Nino recommended the vitello tonnato and the wild sea bass. After careful consideration they both chose the vitello tonnato and the wild sea bass.
‘Well, well, poor you,’ she said, clasping his hand but without warmth. ‘You must be devastated.’
A sliver of sorrow flitted through James like a sparrow through a greenhouse. Yes, he missed Deborah, but this wasn’t devastation. He wanted to say more, but it was still too early to confess. You confessed over brandy, not in dry Martini time.
‘My feelings are very different. Ed and I had no sort of …’
Even in this immaculate restaurant the waiters brought the drinks in the middle of important sentences. James longed to take the first exquisite, bracing sip, but was too polite to do it till she’d finished her remark.
‘… no sort of marriage in the last years. He went to bed with anything that moved. I lost all interest in that kind of thing.

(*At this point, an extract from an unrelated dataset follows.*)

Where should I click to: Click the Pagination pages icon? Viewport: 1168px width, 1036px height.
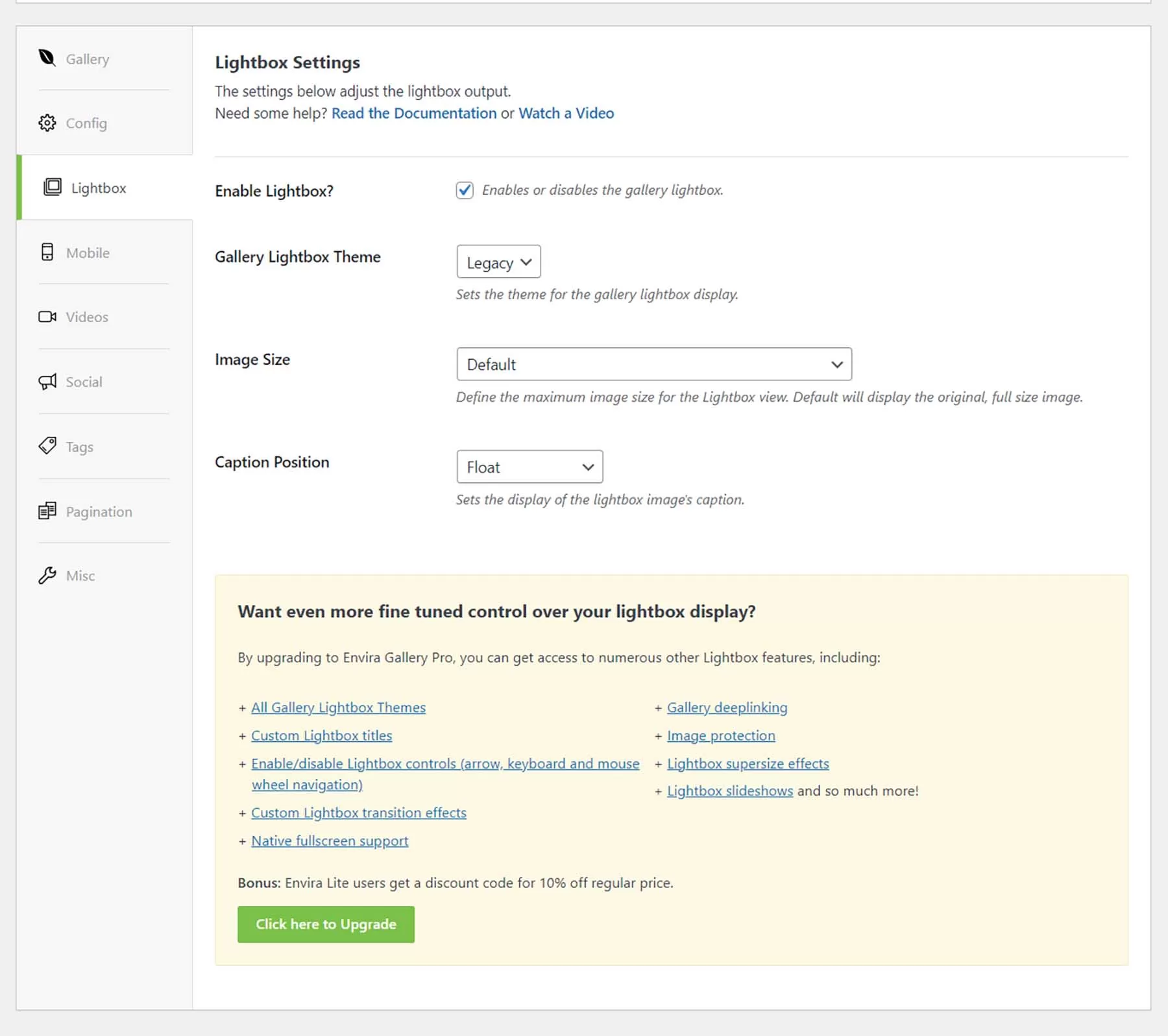[x=47, y=511]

Anyway, cheers.’
He tried not to look too eager to take that first sip, but the sigh of pleasure that he gave as he rolled it round his mouth gave it all away, and he felt obliged to make some comment.

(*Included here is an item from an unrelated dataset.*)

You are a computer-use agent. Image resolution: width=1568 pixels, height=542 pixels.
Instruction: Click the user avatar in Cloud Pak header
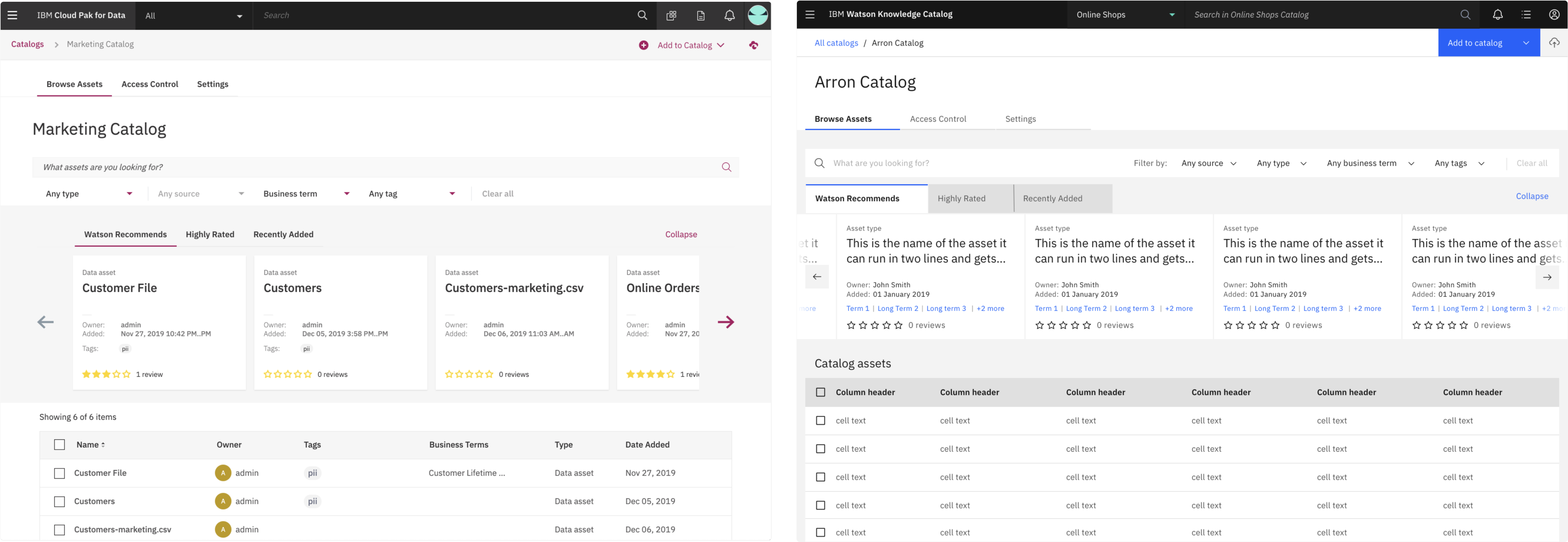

‘A little voice inside me cries out for cool, clear, mountain spring water,’ he said. ‘It praises it as the finest, most healthy, tastiest drink on earth. But it speaks too quietly, and I hardly hear.’

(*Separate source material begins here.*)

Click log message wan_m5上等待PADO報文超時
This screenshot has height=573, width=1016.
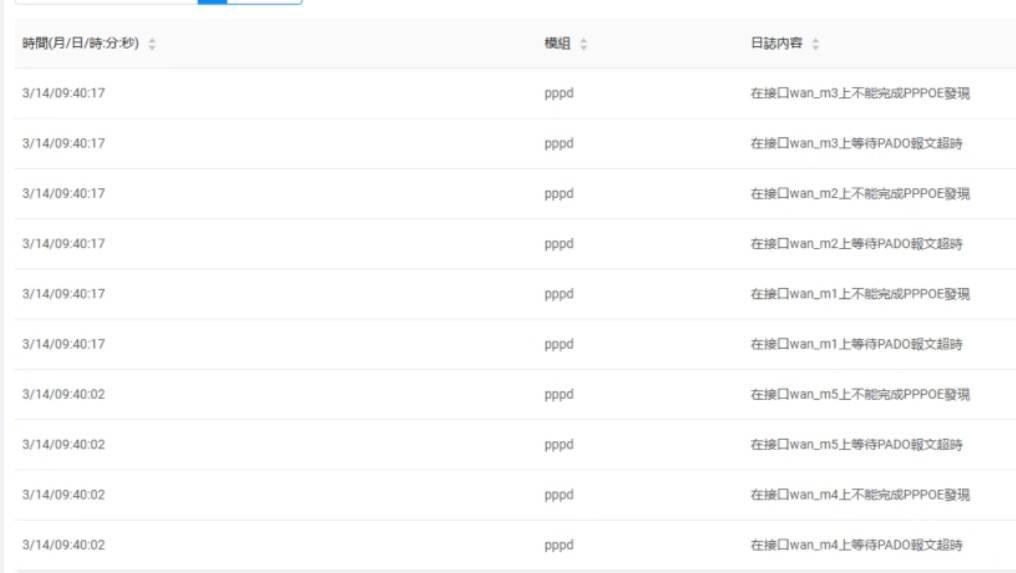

They talked about Ed’s death. James didn’t mention his suspicions over Mike. Nor did he ask his question. It was too soon for that too. It was strange, but it was too soon for everything.
Jane said that it was only natural that Ed should have made enemies, and James could tell that, although she no longer loved him, she couldn’t quite conceal her pride.
He seized on the moment.
‘After going bankrupt he opened up again once in your name, didn’t he?’ he asked. ‘So you knew all about it?’
Her eyes challenged him.
‘We did nothing illegal.’
You didn’t have to admire a woman to want to go to bed with her.
‘I don’t think that’s the point. The point is moral, not legal.’
James found himself – he could hardly believe it – talking about responsibility, talking about how he felt about his workers, about the ethics of business and indeed of all human life. Why? Did he have the faintest chance of cracking this hard nut?
‘You always were naive,’ said Jane. ‘I remember that being what attracted me to you.’
‘Oh. Terrific. What every man wants to hear. “What first attracted you to me? Was it my charm, my sense of humour, my good looks or my big prick?”. “No, it was your naivety.”’
‘Not just your naivety.’
‘Ah. There’s hope. What else?’
‘Your shyness.’
‘Fantastic.’
The wine, though not ideal with the sea bass – black mark, Paolo – was very pleasant. The sea bass – black mark, Nino – was no more than adequate. James felt that the restaurant – black mark, Jane – was no more than average in quality. It was only outstanding in charm. Jane had fallen for the charm, perhaps because she had so little herself.
He realised now why he had gone onto his high horse about the ethics of business. He’d been trying, with words, to do what memory and appearance and the passage of time had failed to do. He’d been trying to quell the excitement in his genitals.